Increasingly, the wealth of America is being placed in hands of pension and profit-sharing funds, mutual funds, insurance annuities, trust accounts, personal asset accounts, endowments and foundations. The fiduciaries and beneficiaries of these funds, in turn, have hired in-house or independent investment advisers to safeguard the money and, hopefully, earn a return commensurate with the investment risks they chose to take.
Money managers are supposed to register with the SEC, and they often tout themselves as being ”registered investment advisers,” although that designation may be obtained simply by filing an application and paying a one- time $150 fee.
Until now, there have been no generally accepted standards for reporting the batting averages of the almost 20,000 investment professionals in the United States, many of whom solicit aggressively for dollars to manage.
Regarding investment performance reporting, the SEC focuses its limited staff almost exclusively on investment performance advertising by widely marketed funds, such as listed mutual funds, sold to the public.
However, much more money is in the hands of trustees of pension funds and other non-public pools of money. They are deemed to be more sophisticated than the public in distinguishing honest investment advisers from charlatans.

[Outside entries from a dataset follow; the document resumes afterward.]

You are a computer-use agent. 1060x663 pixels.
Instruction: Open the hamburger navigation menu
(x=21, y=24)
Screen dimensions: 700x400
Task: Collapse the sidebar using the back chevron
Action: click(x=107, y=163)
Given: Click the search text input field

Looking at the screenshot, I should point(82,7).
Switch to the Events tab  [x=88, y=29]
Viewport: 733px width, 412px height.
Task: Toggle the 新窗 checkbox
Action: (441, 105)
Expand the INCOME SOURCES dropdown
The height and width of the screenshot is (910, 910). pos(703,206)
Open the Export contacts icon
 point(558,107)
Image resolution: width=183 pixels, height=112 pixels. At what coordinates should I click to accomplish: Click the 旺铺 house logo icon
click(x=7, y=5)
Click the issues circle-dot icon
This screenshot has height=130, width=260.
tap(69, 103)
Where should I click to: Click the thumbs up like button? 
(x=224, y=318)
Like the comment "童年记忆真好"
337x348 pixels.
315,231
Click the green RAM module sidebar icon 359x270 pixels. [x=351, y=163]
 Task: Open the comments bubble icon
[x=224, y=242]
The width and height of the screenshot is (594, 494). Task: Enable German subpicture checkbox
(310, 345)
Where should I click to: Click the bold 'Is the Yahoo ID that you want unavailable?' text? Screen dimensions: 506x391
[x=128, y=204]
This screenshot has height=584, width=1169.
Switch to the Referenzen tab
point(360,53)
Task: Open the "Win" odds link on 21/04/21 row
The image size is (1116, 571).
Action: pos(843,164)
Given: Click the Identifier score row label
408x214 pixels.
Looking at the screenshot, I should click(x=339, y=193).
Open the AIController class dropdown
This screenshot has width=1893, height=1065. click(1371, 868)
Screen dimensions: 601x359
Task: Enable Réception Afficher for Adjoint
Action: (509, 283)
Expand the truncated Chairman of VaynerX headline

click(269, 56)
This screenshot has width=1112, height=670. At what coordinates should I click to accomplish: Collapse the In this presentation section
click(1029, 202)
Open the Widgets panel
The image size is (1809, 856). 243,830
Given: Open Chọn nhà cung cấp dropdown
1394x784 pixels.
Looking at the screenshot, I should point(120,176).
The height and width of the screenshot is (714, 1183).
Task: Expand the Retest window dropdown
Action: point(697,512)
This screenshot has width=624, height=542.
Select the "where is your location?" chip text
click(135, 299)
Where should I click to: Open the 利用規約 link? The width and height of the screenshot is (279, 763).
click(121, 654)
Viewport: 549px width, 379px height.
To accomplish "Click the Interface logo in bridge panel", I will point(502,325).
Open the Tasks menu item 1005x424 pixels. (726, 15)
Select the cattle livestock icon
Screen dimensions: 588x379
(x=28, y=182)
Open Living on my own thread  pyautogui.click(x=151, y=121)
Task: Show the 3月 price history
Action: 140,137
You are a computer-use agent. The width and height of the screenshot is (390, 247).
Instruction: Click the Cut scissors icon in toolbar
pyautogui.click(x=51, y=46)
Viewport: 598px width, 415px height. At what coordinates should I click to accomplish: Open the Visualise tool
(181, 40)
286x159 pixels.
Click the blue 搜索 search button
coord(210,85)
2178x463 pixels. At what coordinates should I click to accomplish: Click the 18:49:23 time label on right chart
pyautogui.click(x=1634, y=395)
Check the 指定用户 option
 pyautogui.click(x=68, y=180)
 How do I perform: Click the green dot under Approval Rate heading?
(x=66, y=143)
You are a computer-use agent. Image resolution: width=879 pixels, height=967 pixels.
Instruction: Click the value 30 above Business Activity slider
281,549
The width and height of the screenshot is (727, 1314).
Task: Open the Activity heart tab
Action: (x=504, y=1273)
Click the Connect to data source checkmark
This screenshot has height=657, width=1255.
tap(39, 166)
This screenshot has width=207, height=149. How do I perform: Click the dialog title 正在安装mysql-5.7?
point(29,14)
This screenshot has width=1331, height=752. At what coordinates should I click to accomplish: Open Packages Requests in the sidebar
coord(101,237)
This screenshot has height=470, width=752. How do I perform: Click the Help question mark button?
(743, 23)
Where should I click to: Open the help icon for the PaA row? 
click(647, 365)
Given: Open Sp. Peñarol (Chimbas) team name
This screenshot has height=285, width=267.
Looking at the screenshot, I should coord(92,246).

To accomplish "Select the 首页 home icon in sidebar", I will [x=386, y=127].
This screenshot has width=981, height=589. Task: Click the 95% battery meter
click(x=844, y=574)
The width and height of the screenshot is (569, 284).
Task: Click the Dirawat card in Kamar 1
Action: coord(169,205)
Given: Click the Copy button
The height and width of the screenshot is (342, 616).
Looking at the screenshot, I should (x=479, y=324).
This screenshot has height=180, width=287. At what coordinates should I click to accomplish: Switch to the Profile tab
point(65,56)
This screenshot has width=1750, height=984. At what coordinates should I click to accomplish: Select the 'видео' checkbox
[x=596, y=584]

Also, they, unlike the investing public, often employ independent consultants who rank money managers according to investment performance and sell themselves as being able to pick top-quality investment advisers.
Yet misrepresentations, fraud and simple fudging of numbers continue to confound the most sophisticated attempts to compare one money manager`s performance with another`s.
”Whenever you get into a competition for some new business, there`s a tendency to find that all the competitors are in the top quartile (the top 25 percent of a performance ranking),” said Michael McCowin, a portfolio manager for Harris Investment Management Inc., a unit of Harris Bankcorp, and chairman of the Institute of Chartered Financial Analysts. ”They all find a way to pick the right starting point or ending point (for their past performance) or the right account so they look good,” he said.
Among the key elements of the AIMR performance reporting standards is an insistence that an adviser report the results of all dollars under management. Segregating results by type of account-such as stock funds, bond funds, small- company stock funds, taxable funds, nondiscretionary funds-is acceptable if the adviser makes clear what proportion of the total assets under management is represented by the particular fund cited.
Also, results should be calculated at least quarterly on a ”time-weighted” basis, which eliminates the impact of cash flows into and out of the accounts for reasons other than investment results. Investment results in a given asset class, such as a stock fund, must include the effects of leaving part of that fund in a so-called cash equivalent, such as a money market fund. Historical results should extend back at least 10 years, if possible, and include the growth in total funds under management. Success in managing small funds does not foretell success in managing large funds. Fees should be disclosed, although investment results for non-public funds need not be reported on an after-fee basis. Reporting performance volatility is encouraged, but not required.
”We`re trying to have a level playing field” so that individuals and institutions can better evaluate and compare investment adviser performance, said Rosenberg.